Anweisungen:
**a)** Wie viele Kilometer hat Hohlmeier laut dem vorliegenden Text mit ihrem BMW X3 zurückgelegt?
**b)** Gib aus dem vorliegenden Text wörtlich den Abschnitt zurück, der mit den Worten „Elke Beyer, die“ beginnt und mit „zu ihrer Familie.“ endet.

Vorliegender Text:

Seit vier Monaten tourt Hohlmeier jetzt durch ihre Wahl-Heimat. 35000 Kilometer hat sie zurückgelegt mit ihrem BMW X3, der immer noch das Ebersberger Kennzeichen mit ihren Initialen trägt. Die aggressive Stimmung gegen sie ist abgeflaut. Die Pfiffe sind verstummt. Doch die Skepsis ist geblieben.

"Jetzt kenn ich mich mit Seilen aus", sagt die Altmeisterin der Seilschaften

In Lichtenberg, der alten Ritterstadt, hat die örtliche CSU ein paar Plakate mit Hohlmeiers Konterfei aufgestellt. Beim größten Steuerzahler und Arbeitgeber des Orts, dem Rosenberger Tauwerk, hat der Ortsvorsitzende angefragt, ob die Europa-Kandidatin zu einem Firmenbesuch kommen dürfe. Hier kann sie sehen, wie jedem ein eigener Strick gedreht wird. Seeleute, Bergsteiger, Astronauten verlassen sich auf die Leinen aus dem fränkischen Familienbetrieb.

Geschäftsmäßig führen die Cousins Karl Friedrich und Sven Rosenberger ihren Gast durch die Produktionsstätten. „Jetzt kenn’ ich mich mit Seilen aus“, bedankt sich Hohlmeier, die Meisterin der CSU-Seilschaften. Ihre Kandidatur bewerten die Unternehmer kühl. Karl Friedrich Rosenberger: „In Südbayern haben sie sie nicht mehr gewollt.“

"Schau, das hat mein Vater geschrieben"

Das weiß auch Thomas Seelbinder, der 37-jährige Polizeibeamte und CSU-Chef von Lichtenberg. „Am Anfang, als ich erfahren hab’, dass die Hohlmeier bei uns kandidiert, hab’ ich gesagt: Awei! Aber es ist jetzt halt so. Und sie ist sehr engagiert.“ Eskortiert von zehn Parteifreunden führt Seelbinder seinen Gast durch die Altstadt.

Elke Beyer, die SPD-Bürgermeisterin, empfängt die CSU-Kandidatin freundlich im historischen Rathaus. Hohlmeier trägt sich ins Goldene Buch ein. Da sind sie endlich, die Heimatgefühle. Franz Josef Strauß hat sich da auch schon darin verewigt. „Schaut her: Da hat ja mein Vater geschrieben“, strahlt Hohlmeier. Der dritte Bürgermeister Matthias Quehl, der der CSU angehört, hat eine persönliche Erinnerung mitgebracht. Ein Foto von damals. Genau das ist es, worauf sie baut, die Strauß-Tochter: auf die alte Verbundenheit zu ihrer Familie.

Extrahierte Daten:
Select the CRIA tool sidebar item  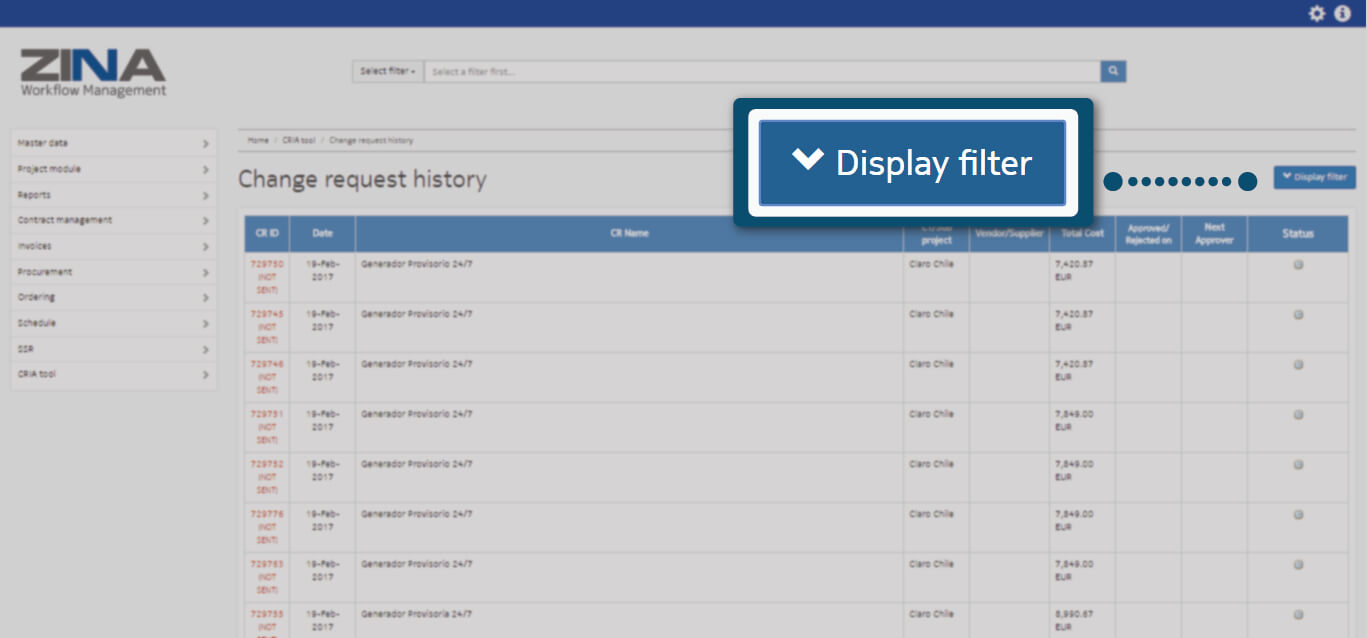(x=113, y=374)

---

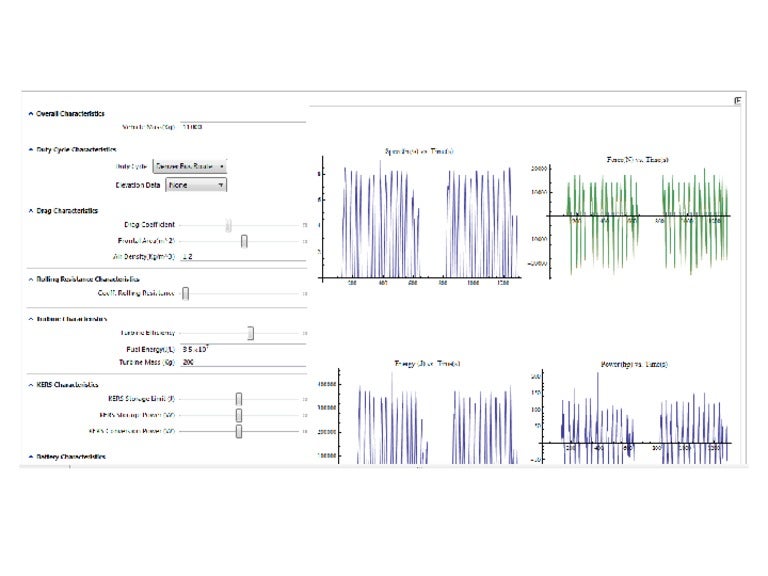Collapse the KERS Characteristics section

Gelöste Aufgaben:
**a)** 35000 Kilometer.

**b)**
Elke Beyer, die SPD-Bürgermeisterin, empfängt die CSU-Kandidatin freundlich im historischen Rathaus. Hohlmeier trägt sich ins Goldene Buch ein. Da sind sie endlich, die Heimatgefühle. Franz Josef Strauß hat sich da auch schon darin verewigt. „Schaut her: Da hat ja mein Vater geschrieben“, strahlt Hohlmeier. Der dritte Bürgermeister Matthias Quehl, der der CSU angehört, hat eine persönliche Erinnerung mitgebracht. Ein Foto von damals. Genau das ist es, worauf sie baut, die Strauß-Tochter: auf die alte Verbundenheit zu ihrer Familie.